● TASK DIRECTIONS
Rewrite the listing from its first line through the line that contains "pyautogui.click(x=166, y=97)", swapping every "icon" for "symbol" and leaving everything else untouched.
===
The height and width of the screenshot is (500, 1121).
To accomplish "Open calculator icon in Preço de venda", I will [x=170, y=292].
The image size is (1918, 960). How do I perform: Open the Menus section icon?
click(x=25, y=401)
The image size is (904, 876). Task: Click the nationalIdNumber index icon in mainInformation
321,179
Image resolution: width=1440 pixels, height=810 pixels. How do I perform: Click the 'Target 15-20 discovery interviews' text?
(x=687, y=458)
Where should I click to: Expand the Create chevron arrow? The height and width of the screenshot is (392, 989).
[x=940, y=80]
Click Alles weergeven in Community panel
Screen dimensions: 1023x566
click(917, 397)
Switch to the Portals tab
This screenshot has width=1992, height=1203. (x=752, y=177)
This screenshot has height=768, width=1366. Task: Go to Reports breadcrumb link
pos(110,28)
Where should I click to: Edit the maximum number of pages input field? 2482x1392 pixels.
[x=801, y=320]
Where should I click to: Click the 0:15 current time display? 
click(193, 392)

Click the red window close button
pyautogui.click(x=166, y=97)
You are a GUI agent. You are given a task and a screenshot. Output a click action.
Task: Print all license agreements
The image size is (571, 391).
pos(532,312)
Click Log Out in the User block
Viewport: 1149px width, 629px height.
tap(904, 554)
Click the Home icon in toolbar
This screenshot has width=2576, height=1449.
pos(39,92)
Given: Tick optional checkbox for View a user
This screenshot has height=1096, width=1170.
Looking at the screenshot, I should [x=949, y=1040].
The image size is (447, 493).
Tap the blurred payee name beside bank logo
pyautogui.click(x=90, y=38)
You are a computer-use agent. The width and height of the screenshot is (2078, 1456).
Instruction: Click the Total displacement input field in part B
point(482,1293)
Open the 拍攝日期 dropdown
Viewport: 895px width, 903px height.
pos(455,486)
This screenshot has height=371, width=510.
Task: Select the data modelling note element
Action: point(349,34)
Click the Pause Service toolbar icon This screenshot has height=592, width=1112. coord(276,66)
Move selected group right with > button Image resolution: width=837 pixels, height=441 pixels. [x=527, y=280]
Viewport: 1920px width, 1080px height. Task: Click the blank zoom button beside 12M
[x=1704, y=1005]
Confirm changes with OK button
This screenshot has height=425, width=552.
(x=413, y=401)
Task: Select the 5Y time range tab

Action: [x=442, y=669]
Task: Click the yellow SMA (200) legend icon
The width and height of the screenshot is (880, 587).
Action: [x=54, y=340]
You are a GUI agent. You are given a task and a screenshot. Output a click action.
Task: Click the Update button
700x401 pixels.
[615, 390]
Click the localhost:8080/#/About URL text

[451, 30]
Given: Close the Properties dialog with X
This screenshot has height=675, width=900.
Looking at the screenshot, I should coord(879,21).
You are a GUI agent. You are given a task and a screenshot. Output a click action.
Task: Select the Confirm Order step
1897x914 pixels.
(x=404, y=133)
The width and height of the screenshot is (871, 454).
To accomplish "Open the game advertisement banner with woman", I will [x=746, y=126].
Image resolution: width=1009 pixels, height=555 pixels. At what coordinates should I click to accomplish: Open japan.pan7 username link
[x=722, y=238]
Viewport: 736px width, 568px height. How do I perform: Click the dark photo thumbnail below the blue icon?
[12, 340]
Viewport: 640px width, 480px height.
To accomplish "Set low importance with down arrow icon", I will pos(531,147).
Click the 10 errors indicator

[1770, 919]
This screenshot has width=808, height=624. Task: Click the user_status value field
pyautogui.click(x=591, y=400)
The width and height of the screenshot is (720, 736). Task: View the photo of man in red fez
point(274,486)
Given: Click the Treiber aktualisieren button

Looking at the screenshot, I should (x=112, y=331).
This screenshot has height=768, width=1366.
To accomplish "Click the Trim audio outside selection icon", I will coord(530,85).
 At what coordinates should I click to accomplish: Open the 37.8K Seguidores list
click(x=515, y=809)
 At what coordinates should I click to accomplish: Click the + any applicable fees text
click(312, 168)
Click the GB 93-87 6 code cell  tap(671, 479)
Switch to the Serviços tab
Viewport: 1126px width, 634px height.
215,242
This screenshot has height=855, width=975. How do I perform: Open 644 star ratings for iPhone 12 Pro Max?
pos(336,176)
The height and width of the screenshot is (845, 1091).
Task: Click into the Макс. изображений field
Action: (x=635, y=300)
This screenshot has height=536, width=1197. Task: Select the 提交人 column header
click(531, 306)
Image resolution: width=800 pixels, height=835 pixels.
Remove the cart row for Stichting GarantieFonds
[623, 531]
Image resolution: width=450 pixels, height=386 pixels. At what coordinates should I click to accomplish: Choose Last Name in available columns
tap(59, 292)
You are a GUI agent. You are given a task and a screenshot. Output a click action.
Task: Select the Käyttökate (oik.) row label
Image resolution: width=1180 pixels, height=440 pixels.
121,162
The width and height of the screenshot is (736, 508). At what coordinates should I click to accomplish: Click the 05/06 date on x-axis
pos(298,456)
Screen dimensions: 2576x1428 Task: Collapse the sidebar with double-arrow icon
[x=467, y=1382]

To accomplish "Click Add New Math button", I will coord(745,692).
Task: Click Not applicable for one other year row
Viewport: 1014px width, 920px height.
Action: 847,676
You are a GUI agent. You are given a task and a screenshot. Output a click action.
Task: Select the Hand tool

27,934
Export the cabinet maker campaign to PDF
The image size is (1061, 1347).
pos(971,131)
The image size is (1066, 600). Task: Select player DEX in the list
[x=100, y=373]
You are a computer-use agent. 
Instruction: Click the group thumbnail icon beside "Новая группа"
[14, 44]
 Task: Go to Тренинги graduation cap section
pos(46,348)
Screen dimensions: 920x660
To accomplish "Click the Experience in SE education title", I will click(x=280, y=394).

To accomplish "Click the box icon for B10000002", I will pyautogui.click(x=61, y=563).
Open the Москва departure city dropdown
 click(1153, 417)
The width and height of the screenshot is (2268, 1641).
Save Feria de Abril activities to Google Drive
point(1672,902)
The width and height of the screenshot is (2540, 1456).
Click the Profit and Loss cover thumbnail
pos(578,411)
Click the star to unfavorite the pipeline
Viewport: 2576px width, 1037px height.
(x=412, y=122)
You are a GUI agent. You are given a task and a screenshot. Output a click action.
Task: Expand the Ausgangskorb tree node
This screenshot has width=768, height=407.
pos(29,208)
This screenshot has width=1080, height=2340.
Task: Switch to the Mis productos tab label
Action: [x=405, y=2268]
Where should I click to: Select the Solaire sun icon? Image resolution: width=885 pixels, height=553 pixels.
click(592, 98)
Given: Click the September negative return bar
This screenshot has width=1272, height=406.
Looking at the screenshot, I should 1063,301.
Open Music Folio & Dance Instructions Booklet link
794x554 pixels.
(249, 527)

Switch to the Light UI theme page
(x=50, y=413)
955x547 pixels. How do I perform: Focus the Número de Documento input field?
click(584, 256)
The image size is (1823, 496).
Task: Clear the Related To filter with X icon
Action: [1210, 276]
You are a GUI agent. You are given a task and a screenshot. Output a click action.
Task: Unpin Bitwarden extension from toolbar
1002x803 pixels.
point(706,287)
===
● TASK OUTPUT
The height and width of the screenshot is (500, 1121).
To accomplish "Open calculator symbol in Preço de venda", I will [x=170, y=292].
The image size is (1918, 960). How do I perform: Open the Menus section symbol?
click(x=25, y=401)
The image size is (904, 876). Task: Click the nationalIdNumber index symbol in mainInformation
321,179
Image resolution: width=1440 pixels, height=810 pixels. How do I perform: Click the 'Target 15-20 discovery interviews' text?
(x=687, y=458)
Where should I click to: Expand the Create chevron arrow? The height and width of the screenshot is (392, 989).
[x=940, y=80]
Click Alles weergeven in Community panel
Screen dimensions: 1023x566
click(917, 397)
Switch to the Portals tab
This screenshot has width=1992, height=1203. (x=752, y=177)
This screenshot has height=768, width=1366. Task: Go to Reports breadcrumb link
pos(110,28)
Where should I click to: Edit the maximum number of pages input field? 2482x1392 pixels.
[x=801, y=320]
Where should I click to: Click the 0:15 current time display? 
click(193, 392)

Click the red window close button
pyautogui.click(x=166, y=97)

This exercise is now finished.